Instructions for the task: Write out again only the lines that run from the start of the entries to the line containing "You are a computer-use agent. 723x374 pixels.", both included.

Stored data:
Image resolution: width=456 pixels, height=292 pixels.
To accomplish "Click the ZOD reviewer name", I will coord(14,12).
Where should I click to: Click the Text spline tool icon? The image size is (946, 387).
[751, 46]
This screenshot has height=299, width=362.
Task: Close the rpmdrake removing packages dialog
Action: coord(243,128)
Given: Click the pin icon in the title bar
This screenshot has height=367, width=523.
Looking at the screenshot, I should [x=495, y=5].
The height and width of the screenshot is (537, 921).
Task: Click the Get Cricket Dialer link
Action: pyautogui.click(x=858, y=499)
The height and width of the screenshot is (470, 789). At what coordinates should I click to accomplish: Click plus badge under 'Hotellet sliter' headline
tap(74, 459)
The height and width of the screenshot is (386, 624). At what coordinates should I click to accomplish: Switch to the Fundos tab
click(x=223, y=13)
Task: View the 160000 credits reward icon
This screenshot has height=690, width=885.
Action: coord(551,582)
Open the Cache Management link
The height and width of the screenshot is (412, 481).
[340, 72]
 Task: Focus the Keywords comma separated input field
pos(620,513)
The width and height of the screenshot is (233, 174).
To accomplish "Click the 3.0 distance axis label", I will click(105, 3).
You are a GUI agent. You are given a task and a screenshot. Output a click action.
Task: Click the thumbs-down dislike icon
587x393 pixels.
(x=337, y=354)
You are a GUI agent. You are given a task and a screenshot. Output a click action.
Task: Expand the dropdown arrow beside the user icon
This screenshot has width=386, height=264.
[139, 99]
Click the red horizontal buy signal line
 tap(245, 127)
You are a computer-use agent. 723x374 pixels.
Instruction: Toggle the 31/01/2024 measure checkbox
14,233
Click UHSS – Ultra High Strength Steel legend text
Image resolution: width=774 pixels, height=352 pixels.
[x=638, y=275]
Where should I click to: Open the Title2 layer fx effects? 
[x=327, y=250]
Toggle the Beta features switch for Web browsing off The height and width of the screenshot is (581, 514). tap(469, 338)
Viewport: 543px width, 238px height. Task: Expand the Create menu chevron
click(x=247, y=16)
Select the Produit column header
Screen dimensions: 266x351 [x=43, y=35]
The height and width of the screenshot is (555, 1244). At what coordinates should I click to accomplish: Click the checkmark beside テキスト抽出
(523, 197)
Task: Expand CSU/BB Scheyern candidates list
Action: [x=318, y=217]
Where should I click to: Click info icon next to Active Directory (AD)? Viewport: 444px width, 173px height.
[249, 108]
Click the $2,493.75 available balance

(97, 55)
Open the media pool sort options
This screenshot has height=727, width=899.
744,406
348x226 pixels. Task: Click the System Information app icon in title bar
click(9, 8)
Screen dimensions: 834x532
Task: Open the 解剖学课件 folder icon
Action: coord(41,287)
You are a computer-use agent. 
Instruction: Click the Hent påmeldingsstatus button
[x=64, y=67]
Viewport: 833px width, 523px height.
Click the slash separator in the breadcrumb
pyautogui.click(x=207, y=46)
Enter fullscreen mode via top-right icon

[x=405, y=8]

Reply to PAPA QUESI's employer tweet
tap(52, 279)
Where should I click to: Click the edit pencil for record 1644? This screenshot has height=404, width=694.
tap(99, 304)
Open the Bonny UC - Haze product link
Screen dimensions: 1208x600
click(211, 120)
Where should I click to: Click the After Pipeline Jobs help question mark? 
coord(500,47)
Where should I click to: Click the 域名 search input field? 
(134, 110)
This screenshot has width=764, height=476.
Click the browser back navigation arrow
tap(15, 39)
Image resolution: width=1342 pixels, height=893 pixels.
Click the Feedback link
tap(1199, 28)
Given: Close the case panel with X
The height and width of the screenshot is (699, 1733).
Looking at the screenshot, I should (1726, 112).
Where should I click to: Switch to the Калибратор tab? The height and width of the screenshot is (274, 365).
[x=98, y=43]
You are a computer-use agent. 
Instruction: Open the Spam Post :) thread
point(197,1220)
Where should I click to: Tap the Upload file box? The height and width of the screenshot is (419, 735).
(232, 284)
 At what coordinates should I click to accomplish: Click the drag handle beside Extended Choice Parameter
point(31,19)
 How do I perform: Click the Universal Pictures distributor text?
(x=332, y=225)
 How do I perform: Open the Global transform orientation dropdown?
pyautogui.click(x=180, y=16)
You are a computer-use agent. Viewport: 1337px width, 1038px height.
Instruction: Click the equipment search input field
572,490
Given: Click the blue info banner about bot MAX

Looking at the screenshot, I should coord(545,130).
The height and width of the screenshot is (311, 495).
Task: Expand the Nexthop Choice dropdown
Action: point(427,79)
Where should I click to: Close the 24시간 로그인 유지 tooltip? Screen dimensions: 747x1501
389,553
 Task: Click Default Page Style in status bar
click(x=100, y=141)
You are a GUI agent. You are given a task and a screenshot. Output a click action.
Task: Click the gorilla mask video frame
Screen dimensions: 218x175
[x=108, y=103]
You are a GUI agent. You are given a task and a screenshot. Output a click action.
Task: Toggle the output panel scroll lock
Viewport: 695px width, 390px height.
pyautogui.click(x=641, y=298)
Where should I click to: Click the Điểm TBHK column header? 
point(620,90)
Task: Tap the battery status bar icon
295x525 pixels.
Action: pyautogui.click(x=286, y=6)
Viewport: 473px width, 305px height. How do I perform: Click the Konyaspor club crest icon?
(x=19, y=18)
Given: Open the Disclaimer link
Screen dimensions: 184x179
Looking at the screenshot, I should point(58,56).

Response for this exercise:
Image resolution: width=456 pixels, height=292 pixels.
To accomplish "Click the ZOD reviewer name", I will coord(14,12).
Where should I click to: Click the Text spline tool icon? The image size is (946, 387).
[751, 46]
This screenshot has height=299, width=362.
Task: Close the rpmdrake removing packages dialog
Action: coord(243,128)
Given: Click the pin icon in the title bar
This screenshot has height=367, width=523.
Looking at the screenshot, I should [x=495, y=5].
The height and width of the screenshot is (537, 921).
Task: Click the Get Cricket Dialer link
Action: pyautogui.click(x=858, y=499)
The height and width of the screenshot is (470, 789). At what coordinates should I click to accomplish: Click plus badge under 'Hotellet sliter' headline
tap(74, 459)
The height and width of the screenshot is (386, 624). At what coordinates should I click to accomplish: Switch to the Fundos tab
click(x=223, y=13)
Task: View the 160000 credits reward icon
This screenshot has height=690, width=885.
Action: coord(551,582)
Open the Cache Management link
The height and width of the screenshot is (412, 481).
[340, 72]
 Task: Focus the Keywords comma separated input field
pos(620,513)
The width and height of the screenshot is (233, 174).
To accomplish "Click the 3.0 distance axis label", I will click(105, 3).
You are a GUI agent. You are given a task and a screenshot. Output a click action.
Task: Click the thumbs-down dislike icon
587x393 pixels.
(x=337, y=354)
You are a GUI agent. You are given a task and a screenshot. Output a click action.
Task: Expand the dropdown arrow beside the user icon
This screenshot has width=386, height=264.
[139, 99]
Click the red horizontal buy signal line
 tap(245, 127)
You are a computer-use agent. 723x374 pixels.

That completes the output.